Here I got 'the number you have dialed has been disconnected or no longer in
service.  If you feel that you have dailed the correct number, please hang
up and try again.  Thank you.


-charles
--
Charles Daffinger  >Take me to the river, Drop me in the water<  (812) 339-7354
cdaf@iuvax.cs.indiana.edu              {pur-ee,rutgers,pyramid,ames}!iuvax!cdaf
Home of the Whitewater mailing list:    whitewater-request@iuvax.cs.indiana.edu

goldstein@delni.enet.dec.com (08/10/89)

Somebody wrote,
>>Once upon a time, my brother (who was about ten years old at the time) picked
>>up the phone and dialed:
>
>>1-2-3-4-5-6-7-8-9-0

This was covered in Art Brothers' column "The Party Line" in Telephone
Engineer and Management a couple years back.  Now Art owns Beehive Tel
in Grouse Creek, Utah, which serves zillions of acres of barren desert,
with a thousand or so subscribers spread across six exchanges.

» Records provided:
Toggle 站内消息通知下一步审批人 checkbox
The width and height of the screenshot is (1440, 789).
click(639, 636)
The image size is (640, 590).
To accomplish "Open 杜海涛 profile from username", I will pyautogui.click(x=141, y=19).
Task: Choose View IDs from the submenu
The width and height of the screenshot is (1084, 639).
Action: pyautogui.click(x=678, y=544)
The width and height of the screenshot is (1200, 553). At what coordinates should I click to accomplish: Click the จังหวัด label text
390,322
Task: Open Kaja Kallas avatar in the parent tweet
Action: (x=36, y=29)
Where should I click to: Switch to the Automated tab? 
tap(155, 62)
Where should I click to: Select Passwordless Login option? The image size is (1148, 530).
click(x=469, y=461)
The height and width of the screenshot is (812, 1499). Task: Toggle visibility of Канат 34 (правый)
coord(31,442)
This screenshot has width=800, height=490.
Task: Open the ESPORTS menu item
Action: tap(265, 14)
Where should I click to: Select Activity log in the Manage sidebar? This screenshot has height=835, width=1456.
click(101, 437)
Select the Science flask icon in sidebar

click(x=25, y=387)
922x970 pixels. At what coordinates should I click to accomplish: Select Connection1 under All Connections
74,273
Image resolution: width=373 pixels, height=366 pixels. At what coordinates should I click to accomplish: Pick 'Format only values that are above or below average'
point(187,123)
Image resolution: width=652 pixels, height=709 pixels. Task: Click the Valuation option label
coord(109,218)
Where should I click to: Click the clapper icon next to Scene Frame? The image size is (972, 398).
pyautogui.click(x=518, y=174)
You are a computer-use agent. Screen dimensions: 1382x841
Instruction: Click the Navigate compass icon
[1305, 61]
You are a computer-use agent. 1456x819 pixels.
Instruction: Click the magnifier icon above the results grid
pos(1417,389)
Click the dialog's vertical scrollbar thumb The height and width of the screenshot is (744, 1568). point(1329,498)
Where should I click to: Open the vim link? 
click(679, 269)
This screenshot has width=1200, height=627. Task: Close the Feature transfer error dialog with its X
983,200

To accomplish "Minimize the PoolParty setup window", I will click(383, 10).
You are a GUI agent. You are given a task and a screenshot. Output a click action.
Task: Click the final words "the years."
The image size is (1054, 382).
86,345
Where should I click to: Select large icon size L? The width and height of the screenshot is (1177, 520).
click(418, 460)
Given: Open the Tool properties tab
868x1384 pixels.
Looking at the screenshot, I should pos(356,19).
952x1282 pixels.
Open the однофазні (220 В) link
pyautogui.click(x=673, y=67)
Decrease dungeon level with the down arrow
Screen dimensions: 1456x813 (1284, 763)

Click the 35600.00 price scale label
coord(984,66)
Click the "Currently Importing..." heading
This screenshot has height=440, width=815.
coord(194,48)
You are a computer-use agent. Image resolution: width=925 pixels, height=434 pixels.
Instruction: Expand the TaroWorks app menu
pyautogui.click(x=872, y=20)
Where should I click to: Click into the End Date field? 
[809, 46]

» Exercise goal: In the telephone discussion excerpt, across how many exchanges are Beehive Tel's subscribers spread?

» Exercise result: Six exchanges.